Problems to work on
[A] According to the crossword commentary, who produced Elvis Costello's 1999 cover version of the song?
[B] Return the passage of the crossword commentary starting at "Elvis Costello recorded a" and ending at "(wikipedia) (my emph.)".

Supplied text

Elvis Costello recorded a cover version of the song in 1999. This version, produced by Trevor Jones, was featured over the opening and final sequences of the film Notting Hill and charted throughout Europe. (wikipedia) (my emph.)

[peaked at 19 in the UK ... all those "dashes" are countries (incl. the US) where it didn't chart at all]

• • •

The hardest part of this puzzle was spelling MATRYOSHKA. In my head, the word sounds like "matruschka" (ma-TROO-shka), so the middle of the grid was something of an adventure, but otherwise, this theme presented almost no problems. It was clear right away, with the first themer I encountered (5D), what was going on. I had the "C-L" part, could see that the outer answer was going to be CUTS, put the "TS" at the end, and then used a couple more crosses to put the whole thing together. After that, I never looked at a "nesting" clue beyond the outer layer. That is, I'd get the front end from crosses, I'd read the clue, I'd put the back end in from there, and then, with whatever crosses I had in place, I'd just eyeball it and write in a word. I like to get a bunch of crosses in place before I ever look at a longer clue, generally, and today, that worked well. The beginning and end of the answer, plus whatever I had in the middle from crosses, just gave me the answer easily. The concept here is clever, but for me, the fun was over fast, and the revealer was exceedingly anticlimactic. I could see they were nesting—that was obvious from the clues themselves. MATRYOSHKA DOLLS is the appropriate metaphor, but as a solver, it felt redundant. It "revealed" nothing. Gave me a "hint" to nothing. It was explaining something to me that I could already see clearly. So the puzzle didn't have the zing it might. And like I said, I didn't even need the "inner" clues of the themers.  Execution seems well done (no idea how hard it is to find answers that break into nestable parts like this). The perfect symmetry on the nested answers is impressive, and it extends to the cluing (theme clues are all composed of two-word clues, where one word is in the front half of the clue and the other in the back half). So it's architecturally interesting, but a bit of a dud to solve. Anti-climactic, for sure.

[Pixel coordinate grounding data]
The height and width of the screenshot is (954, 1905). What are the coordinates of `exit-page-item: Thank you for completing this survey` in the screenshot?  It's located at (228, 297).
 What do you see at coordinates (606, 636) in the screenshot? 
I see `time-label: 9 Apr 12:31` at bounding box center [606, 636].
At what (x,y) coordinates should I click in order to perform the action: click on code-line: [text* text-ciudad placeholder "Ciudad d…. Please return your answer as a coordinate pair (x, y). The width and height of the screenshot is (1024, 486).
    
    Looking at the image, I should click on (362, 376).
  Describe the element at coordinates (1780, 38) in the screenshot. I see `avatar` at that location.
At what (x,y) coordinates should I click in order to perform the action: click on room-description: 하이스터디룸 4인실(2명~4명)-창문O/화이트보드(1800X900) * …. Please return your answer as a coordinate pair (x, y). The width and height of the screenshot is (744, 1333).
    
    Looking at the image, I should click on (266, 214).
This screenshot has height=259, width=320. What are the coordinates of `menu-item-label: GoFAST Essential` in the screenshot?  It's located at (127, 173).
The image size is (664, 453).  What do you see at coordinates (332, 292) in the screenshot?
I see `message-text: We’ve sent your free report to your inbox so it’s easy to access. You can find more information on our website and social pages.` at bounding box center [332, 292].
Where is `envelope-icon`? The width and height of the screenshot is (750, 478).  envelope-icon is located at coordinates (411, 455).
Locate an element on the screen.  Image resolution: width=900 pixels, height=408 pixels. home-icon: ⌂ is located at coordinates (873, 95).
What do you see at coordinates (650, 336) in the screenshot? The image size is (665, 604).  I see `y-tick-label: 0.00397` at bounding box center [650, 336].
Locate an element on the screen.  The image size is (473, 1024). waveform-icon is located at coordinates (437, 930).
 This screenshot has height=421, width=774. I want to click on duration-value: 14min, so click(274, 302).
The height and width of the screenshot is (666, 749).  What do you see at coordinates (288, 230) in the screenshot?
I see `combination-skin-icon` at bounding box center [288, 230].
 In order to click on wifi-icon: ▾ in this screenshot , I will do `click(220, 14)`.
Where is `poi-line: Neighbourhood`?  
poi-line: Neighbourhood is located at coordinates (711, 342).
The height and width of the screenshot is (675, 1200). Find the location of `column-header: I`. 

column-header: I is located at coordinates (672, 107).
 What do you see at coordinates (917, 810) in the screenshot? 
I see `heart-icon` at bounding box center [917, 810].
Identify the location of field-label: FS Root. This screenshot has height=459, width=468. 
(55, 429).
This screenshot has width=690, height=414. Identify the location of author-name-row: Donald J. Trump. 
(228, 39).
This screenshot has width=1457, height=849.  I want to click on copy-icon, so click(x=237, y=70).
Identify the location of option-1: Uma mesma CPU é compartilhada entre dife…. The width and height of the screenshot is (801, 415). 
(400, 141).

Answers to the tasks
[A] Trevor Jones

[B]
Elvis Costello recorded a cover version of the song in 1999. This version, produced by Trevor Jones, was featured over the opening and final sequences of the film Notting Hill and charted throughout Europe. (wikipedia) (my emph.)